El inspector enfiló con el coche un camino de acceso circular que conducía a una casa moderna de dos plantas y cuatro habitaciones que, como la población de la que venían, imitaba el estilo colonial de Nueva Inglaterra. El mundo era de un color gris poco definido, y la claridad a su alrededor se apagaba a ojos vistas, de modo que los faros de los coches de policía sin marcar, más que iluminar la casa, simplemente se fundían con la penumbra del ocaso.

El interior de la casa estaba a oscuras. Clayton no veía nada que se moviera dentro.

Martin frenó bruscamente.

– Vamos allá -dijo, apeándose con presteza.
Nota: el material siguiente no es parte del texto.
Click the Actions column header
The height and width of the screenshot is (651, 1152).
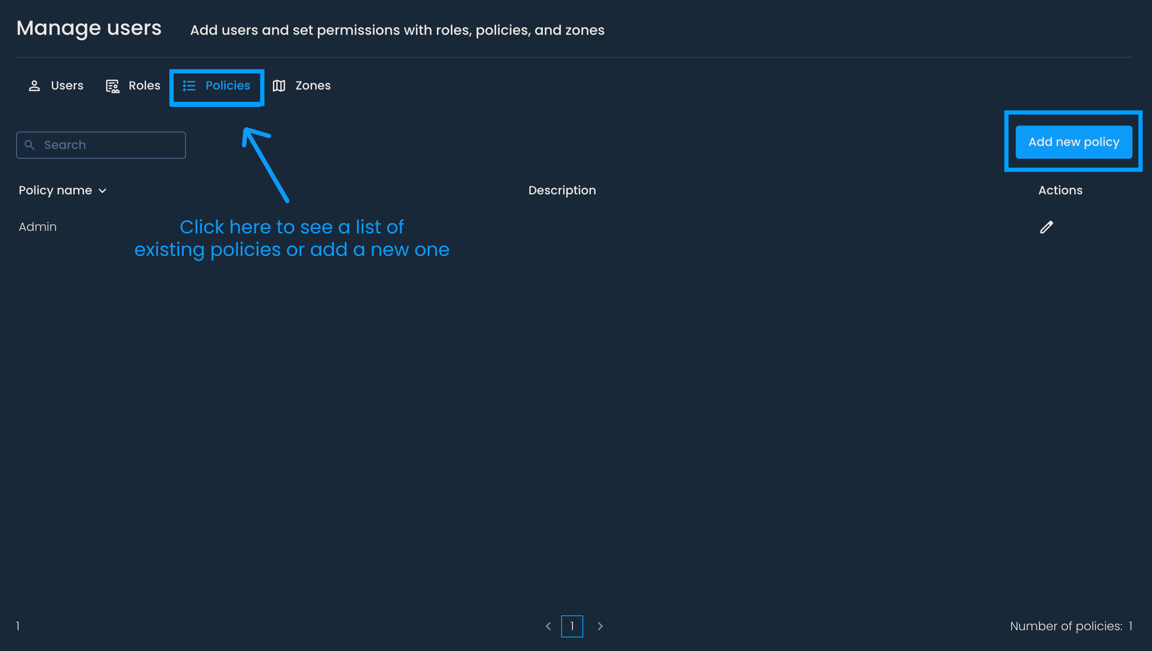pos(1060,190)
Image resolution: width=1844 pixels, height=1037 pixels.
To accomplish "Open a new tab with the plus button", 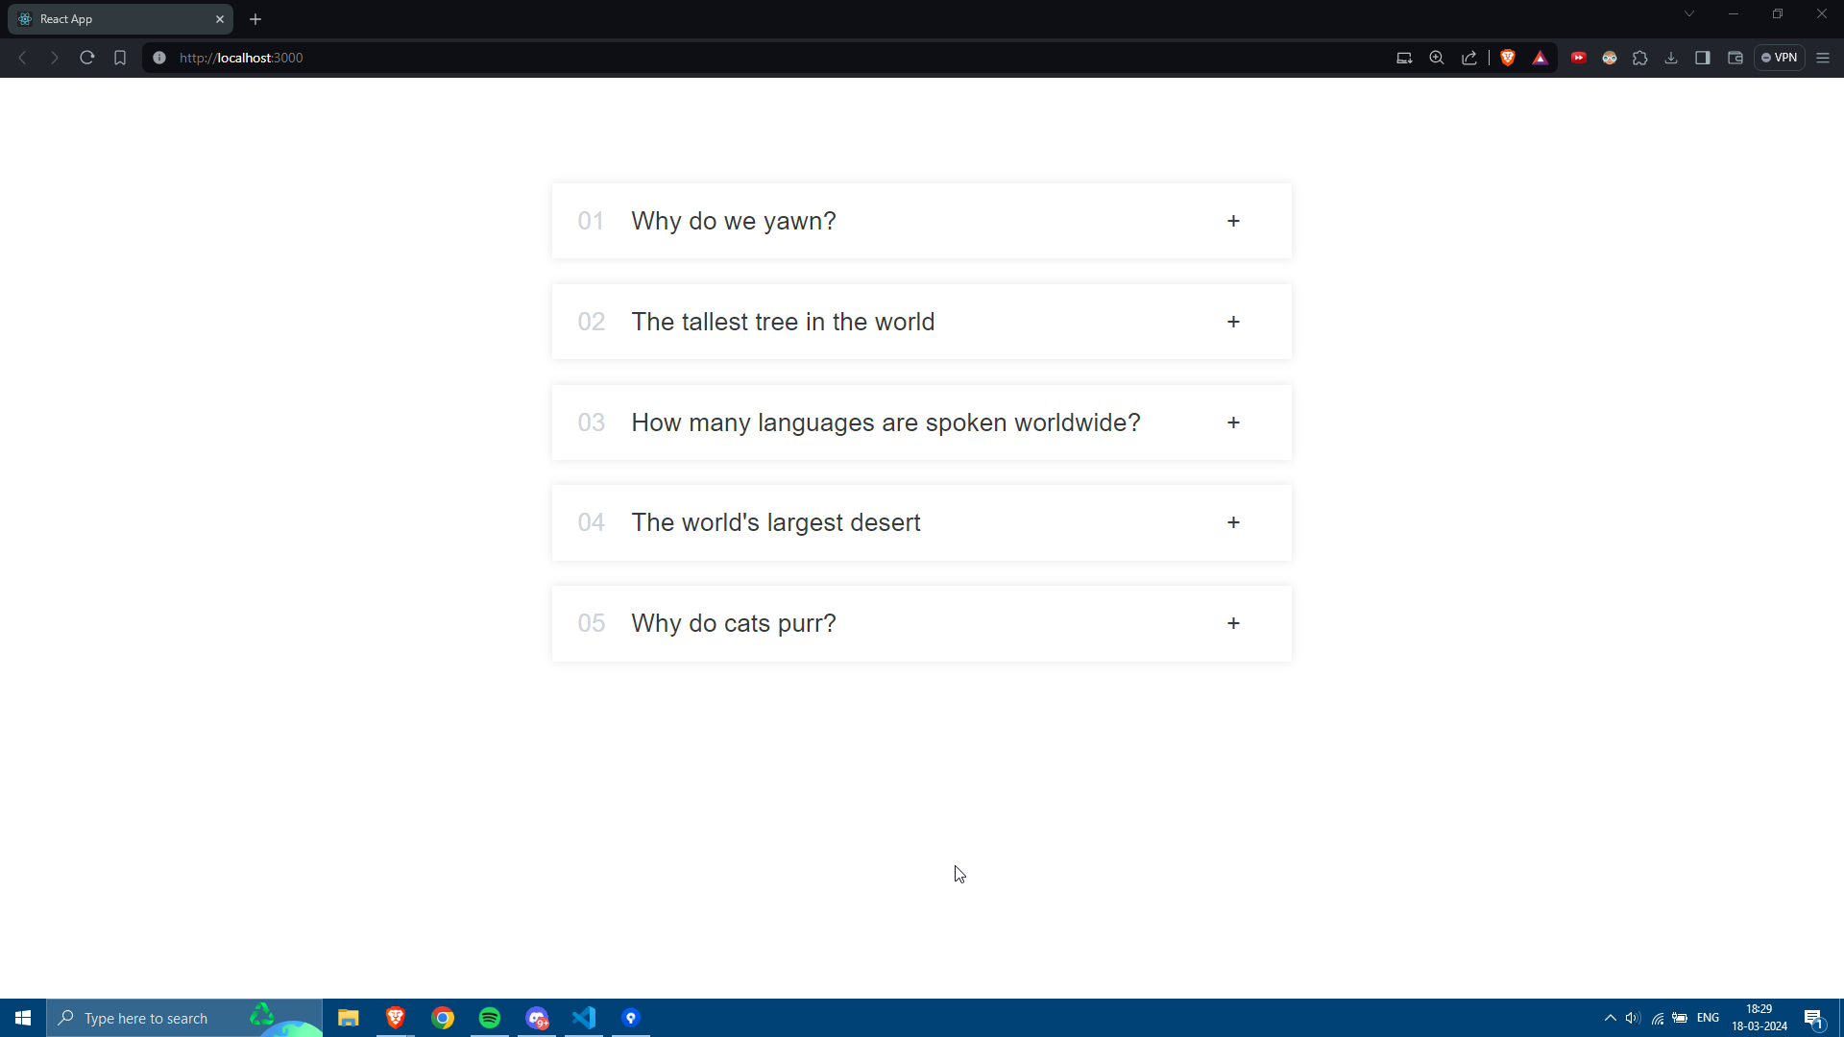I will [255, 19].
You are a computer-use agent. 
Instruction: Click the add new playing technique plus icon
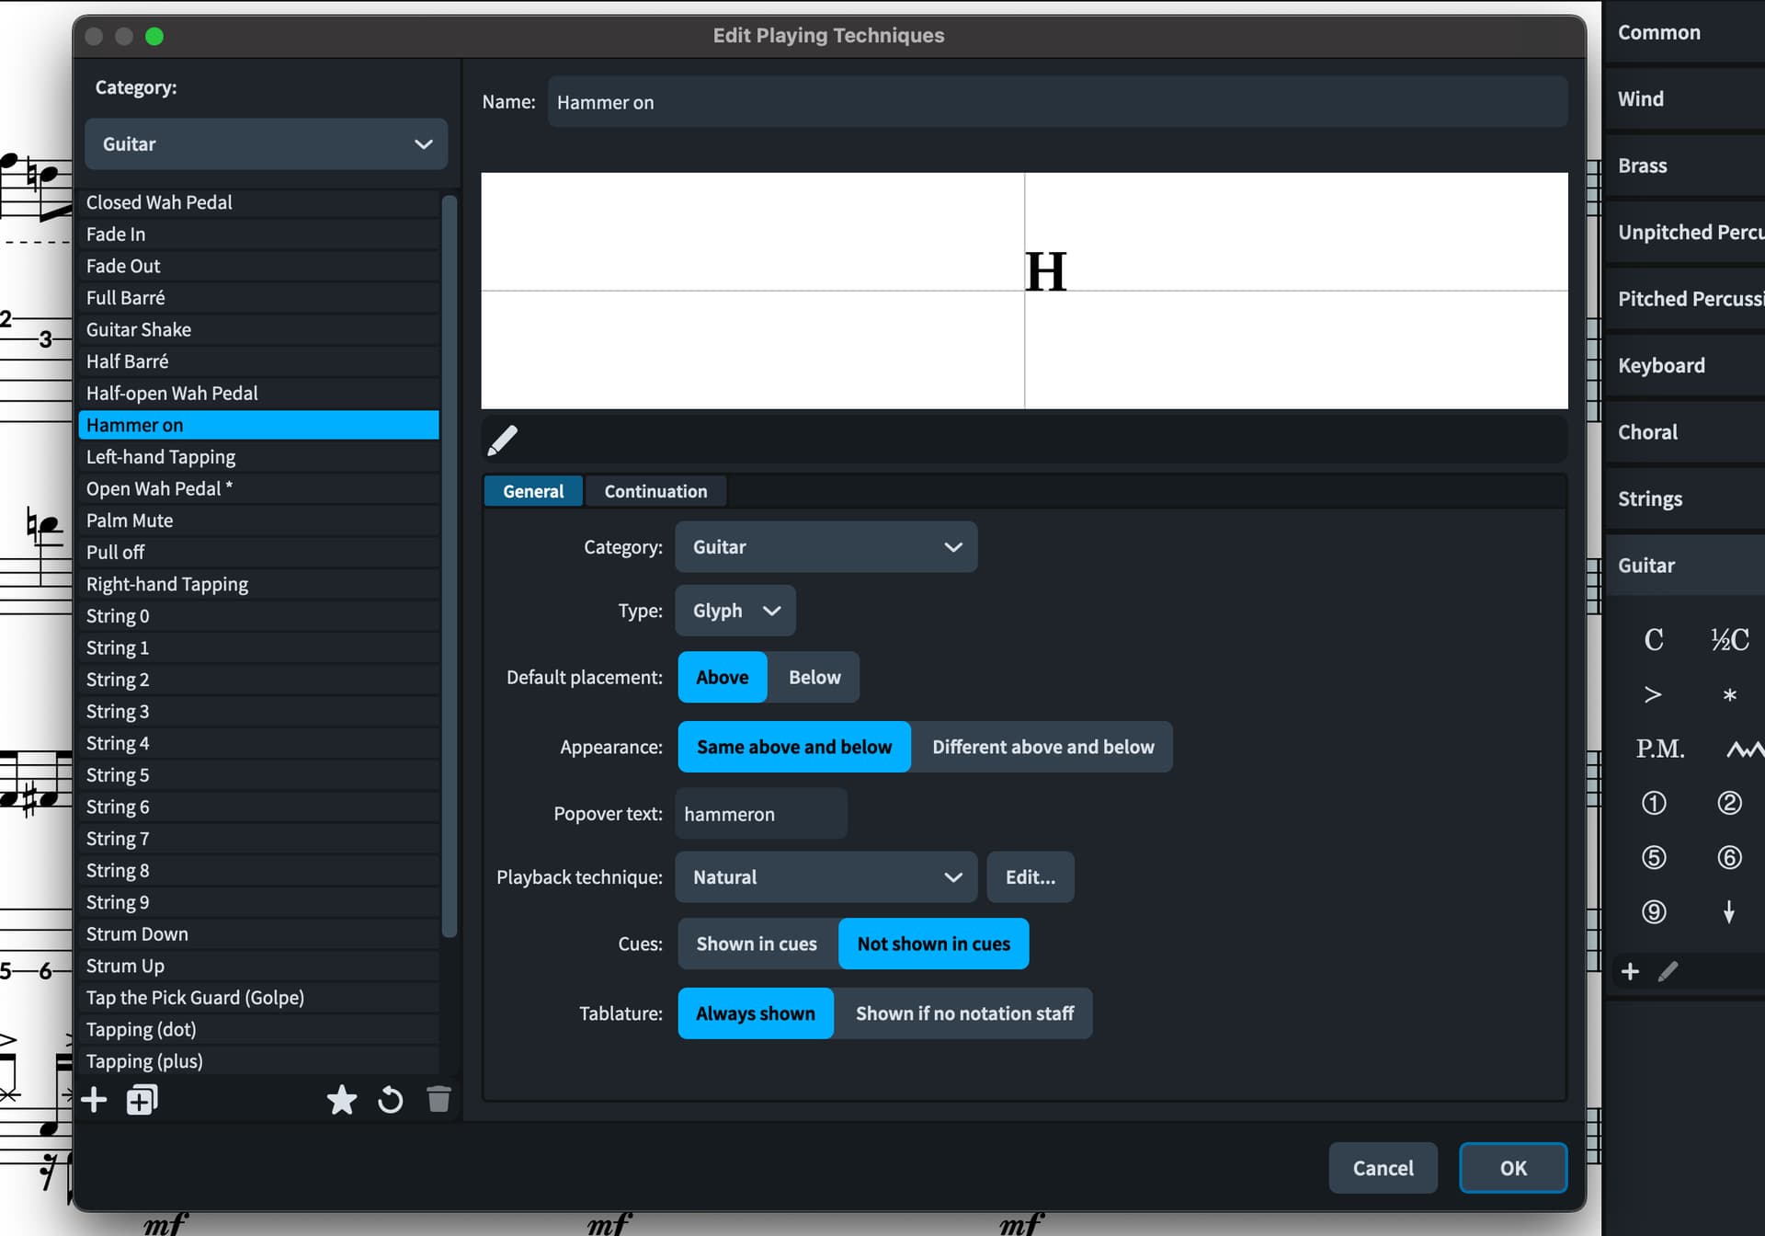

Se echó la metralleta a la espalda de manera que alguien que estuviera mirando por la ventana no alcanzase a verla, y se acercó a toda prisa a la puerta principal.

– ¡Estoy frente a la puerta! -susurró a su micrófono-. Iniciad la aproximación.

Le indicó por señas a Clayton que se colocara a un lado y dio unos golpes contundentes a la puerta con los nudillos.

Con el rabillo del ojo, Jeffrey vio a los otros miembros del equipo abalanzarse hacia la casa. Martin llamó de nuevo, con fuerza. Esta vez gritó:

– ¡Servicio de Seguridad! ¡Abran!

Seguía sin oírse sonido alguno procedente del interior.

– ¡Mierda! -exclamó Martin. Echó un vistazo por la ventana que estaba junto a la puerta-. ¡Todos adentro!

El inspector retrocedió un paso y le asestó una patada a la puerta principal, que retumbó como un cañonazo. La puerta se bamboleó y se combó, pero no se vino abajo.

– ¡Joder! -Se volvió hacia Clayton-. ¡Vaya al coche a buscar el puto rompepuertas! ¡Ahora!

Mientras Jeffrey se dirigía hacia el vehículo para recoger el mazo con que derribarían la puerta, oía a los miembros del equipo gritar a lo lejos, y al mismo tiempo el crepitar de sus voces a través del auricular que llevaba el inspector, lo que producía algo parecido a un efecto estereofónico como el de un sistema de altavoces. Martin se arrancó el receptor de la oreja y gesticuló exageradamente hacia Jeffrey.